Yes. I suppose you know this blog’s for you. I suppose you also know that over the past four years there has been a time or 2 or perhaps 50 where I didn’t really like you.
As you strategically connected the dots, readjusting along the way, working to create a picture, from my myopic perspective many a time you were mean, controlling, cutthroat, unappeasable, and inflexible. Like I have blogged before you were an eight feet tall presence, the man in black with a scary gameface.
As you know me better now, you know that without a big picture and a vision, I am lost. The path wasn’t clear to me, it flat out didn’t make sense, and many a time I felt misguided. Perhaps that’s why a time or two or fifty I was perhaps your path of greatest resistance. You, on the other hand, with your nuts and bolts strategies didn’t always find it necessary to divulge the bigger picture you were seeking to create.
Add to that, I’m not a backing down sort of woman. I’m impulsive. I’m passionate. I’m pedagogical. I lack a filter. I like to impulsively share many ideas (even the ones that aren’t best), and I have a hard time building and maintaining procedures. These traits of ADD and otherwise are what make me engaging, knowledgeable, and rigorous. These same traits make me seem self-righteous, egotistical, and disrespectful.
Today as I hold up the dot to dots you connected and see a clearer picture of myself as a better person and our school as a much better place, I look back at the dots and understand why you connected them in the order you did, and I realize that the big picture I had in my mind was missing quite a few dots needed to make it complete.
Here are a few of the dots I have connected:
- There is a time, a place, and a way to share what I believe.
- Sometimes I need to seek the advice of someone who thinks differently than I do.
- I can change things about myself that I didn’t think possible.
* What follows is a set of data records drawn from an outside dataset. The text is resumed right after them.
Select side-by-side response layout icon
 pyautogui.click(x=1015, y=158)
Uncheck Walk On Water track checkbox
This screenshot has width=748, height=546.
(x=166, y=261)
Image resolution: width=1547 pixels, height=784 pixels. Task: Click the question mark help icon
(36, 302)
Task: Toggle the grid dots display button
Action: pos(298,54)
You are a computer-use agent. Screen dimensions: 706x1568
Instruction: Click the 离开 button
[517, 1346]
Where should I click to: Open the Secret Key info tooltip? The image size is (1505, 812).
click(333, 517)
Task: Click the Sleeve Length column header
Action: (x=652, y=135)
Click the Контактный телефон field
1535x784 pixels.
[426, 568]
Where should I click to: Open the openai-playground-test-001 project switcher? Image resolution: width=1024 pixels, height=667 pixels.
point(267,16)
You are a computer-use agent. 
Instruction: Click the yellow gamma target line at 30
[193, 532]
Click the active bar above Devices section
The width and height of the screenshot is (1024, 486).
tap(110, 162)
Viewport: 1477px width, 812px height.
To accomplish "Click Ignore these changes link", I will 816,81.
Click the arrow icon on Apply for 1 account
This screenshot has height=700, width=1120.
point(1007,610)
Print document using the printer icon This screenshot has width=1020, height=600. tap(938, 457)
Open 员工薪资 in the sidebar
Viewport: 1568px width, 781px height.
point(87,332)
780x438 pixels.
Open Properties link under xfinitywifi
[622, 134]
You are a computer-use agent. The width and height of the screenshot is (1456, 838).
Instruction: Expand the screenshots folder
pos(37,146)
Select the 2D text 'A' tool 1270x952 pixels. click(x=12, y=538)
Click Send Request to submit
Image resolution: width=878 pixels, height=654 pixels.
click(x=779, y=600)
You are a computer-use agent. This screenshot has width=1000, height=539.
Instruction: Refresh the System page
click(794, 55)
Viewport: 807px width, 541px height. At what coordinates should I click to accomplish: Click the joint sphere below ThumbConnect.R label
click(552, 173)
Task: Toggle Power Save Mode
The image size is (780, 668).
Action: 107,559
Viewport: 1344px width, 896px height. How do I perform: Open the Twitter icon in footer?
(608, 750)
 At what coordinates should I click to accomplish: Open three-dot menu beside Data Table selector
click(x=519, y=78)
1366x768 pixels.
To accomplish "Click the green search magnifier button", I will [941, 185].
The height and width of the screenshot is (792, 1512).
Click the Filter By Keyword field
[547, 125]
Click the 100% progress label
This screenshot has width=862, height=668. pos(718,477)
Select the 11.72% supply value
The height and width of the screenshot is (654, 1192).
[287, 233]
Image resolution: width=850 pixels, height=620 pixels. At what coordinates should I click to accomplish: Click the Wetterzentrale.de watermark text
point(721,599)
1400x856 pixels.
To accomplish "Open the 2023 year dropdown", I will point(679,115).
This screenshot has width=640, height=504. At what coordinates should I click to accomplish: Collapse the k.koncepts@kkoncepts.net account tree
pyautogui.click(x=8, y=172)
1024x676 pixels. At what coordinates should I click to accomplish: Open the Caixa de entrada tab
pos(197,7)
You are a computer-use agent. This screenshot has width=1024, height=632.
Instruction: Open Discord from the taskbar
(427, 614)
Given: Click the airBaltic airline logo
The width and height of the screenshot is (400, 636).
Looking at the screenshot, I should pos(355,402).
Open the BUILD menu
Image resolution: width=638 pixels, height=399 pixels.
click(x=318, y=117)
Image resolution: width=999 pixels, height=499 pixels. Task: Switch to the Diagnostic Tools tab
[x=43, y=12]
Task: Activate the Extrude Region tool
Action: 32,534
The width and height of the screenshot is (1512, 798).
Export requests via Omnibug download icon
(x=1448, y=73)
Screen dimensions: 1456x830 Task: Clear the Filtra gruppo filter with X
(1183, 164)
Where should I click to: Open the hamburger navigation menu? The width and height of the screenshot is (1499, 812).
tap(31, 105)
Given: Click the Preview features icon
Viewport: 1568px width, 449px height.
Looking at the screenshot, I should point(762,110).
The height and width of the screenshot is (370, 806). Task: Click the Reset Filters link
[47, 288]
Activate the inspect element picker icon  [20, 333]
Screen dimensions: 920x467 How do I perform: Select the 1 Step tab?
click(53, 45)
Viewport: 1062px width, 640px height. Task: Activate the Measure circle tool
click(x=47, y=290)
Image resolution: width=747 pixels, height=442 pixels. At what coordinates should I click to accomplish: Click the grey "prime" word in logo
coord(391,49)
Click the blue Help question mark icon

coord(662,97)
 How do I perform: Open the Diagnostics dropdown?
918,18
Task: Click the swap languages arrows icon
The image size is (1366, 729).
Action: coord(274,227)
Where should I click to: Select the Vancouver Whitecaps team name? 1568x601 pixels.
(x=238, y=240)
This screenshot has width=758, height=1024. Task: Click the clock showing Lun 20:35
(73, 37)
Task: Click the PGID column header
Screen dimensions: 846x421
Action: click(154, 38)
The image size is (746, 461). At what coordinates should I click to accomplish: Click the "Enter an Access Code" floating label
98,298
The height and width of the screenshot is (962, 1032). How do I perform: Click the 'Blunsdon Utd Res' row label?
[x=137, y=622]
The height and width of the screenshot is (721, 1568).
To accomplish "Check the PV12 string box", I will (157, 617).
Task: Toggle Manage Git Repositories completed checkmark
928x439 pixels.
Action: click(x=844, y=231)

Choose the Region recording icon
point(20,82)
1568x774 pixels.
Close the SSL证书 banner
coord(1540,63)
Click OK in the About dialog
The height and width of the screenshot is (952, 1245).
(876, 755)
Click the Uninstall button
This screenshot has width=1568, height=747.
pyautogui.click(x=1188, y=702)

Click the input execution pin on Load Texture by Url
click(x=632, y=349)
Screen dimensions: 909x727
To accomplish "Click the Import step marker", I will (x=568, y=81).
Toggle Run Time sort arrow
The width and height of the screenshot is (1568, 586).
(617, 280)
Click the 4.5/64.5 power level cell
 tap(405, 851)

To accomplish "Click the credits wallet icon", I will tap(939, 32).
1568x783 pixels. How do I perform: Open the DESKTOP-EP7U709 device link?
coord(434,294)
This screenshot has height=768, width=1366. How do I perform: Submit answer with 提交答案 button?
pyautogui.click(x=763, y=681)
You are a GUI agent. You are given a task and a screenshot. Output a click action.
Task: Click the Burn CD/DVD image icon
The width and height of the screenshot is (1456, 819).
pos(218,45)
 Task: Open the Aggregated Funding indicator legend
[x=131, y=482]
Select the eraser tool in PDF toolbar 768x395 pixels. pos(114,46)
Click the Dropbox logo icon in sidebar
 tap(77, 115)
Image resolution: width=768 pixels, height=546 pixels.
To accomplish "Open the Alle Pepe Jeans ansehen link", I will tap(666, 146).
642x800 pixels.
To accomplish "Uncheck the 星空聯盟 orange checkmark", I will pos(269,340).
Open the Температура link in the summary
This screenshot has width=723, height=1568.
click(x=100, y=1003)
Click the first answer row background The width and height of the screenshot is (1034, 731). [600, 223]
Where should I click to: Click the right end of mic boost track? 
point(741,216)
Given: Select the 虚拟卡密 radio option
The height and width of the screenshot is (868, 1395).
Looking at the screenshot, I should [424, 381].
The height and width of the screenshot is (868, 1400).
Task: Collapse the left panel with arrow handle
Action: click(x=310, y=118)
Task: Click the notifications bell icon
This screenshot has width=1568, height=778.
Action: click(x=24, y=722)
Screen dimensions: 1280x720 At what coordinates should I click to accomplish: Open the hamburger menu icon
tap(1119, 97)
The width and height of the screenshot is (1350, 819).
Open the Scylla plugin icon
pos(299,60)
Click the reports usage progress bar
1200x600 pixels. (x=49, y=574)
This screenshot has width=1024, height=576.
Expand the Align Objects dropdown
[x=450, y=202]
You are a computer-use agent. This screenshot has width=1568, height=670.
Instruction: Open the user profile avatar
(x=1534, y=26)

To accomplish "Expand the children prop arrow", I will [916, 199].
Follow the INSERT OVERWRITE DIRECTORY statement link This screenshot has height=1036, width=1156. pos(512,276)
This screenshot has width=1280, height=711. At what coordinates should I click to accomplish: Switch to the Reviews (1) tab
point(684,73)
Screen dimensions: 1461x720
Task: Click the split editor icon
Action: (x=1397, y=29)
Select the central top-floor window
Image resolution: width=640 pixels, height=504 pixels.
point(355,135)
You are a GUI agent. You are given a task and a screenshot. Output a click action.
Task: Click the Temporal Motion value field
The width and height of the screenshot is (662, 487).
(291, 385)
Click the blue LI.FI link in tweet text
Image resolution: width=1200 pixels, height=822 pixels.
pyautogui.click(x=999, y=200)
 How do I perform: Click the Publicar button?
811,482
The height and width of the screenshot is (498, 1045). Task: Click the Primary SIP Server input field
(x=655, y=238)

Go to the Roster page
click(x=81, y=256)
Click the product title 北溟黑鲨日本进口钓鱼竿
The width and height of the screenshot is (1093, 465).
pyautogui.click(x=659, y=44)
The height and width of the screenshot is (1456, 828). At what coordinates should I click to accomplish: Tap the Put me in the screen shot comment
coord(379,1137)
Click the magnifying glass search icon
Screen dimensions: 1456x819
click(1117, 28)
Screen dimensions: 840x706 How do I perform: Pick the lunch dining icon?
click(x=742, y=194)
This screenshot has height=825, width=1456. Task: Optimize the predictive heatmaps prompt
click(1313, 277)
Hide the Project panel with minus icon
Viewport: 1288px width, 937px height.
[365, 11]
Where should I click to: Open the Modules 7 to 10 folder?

- In a moment of sharing, my passion, pedagogy, and vision may be perceived by some as know-it-all rhetoric (see number 1).
- Take the bad with the good. Let the good remind me of my worth–use the bad/constructive feedback as a building tool.
- Focusing on too much at once is a sure fire way to get lost and lose others (both young and old).
- As I seek to understand others, I will find myself better understood, but more importantly, I will better understand myself and ultimately others as well. Plus, it will make me a better teacher.
- I won’t make it to the top of the mountain. Accepting that and continuing my own personal climb is truly what defines me.
- I need to do better at shutting down, winding down, and family time. Ultimately that time will make me better as a teacher and person.
- Being open-minded, suspending my disbelief, and letting go of what I think is true is at times crucial to my own growth and learning. Wisdom might come from where I least expect it.
I got to know that man better, and I kind of like him.
For those times you didn’t like me and for the time you invested in getting to know me better, I am thankful. I’ll miss our witty banters, our deep conversations, and your continuous push.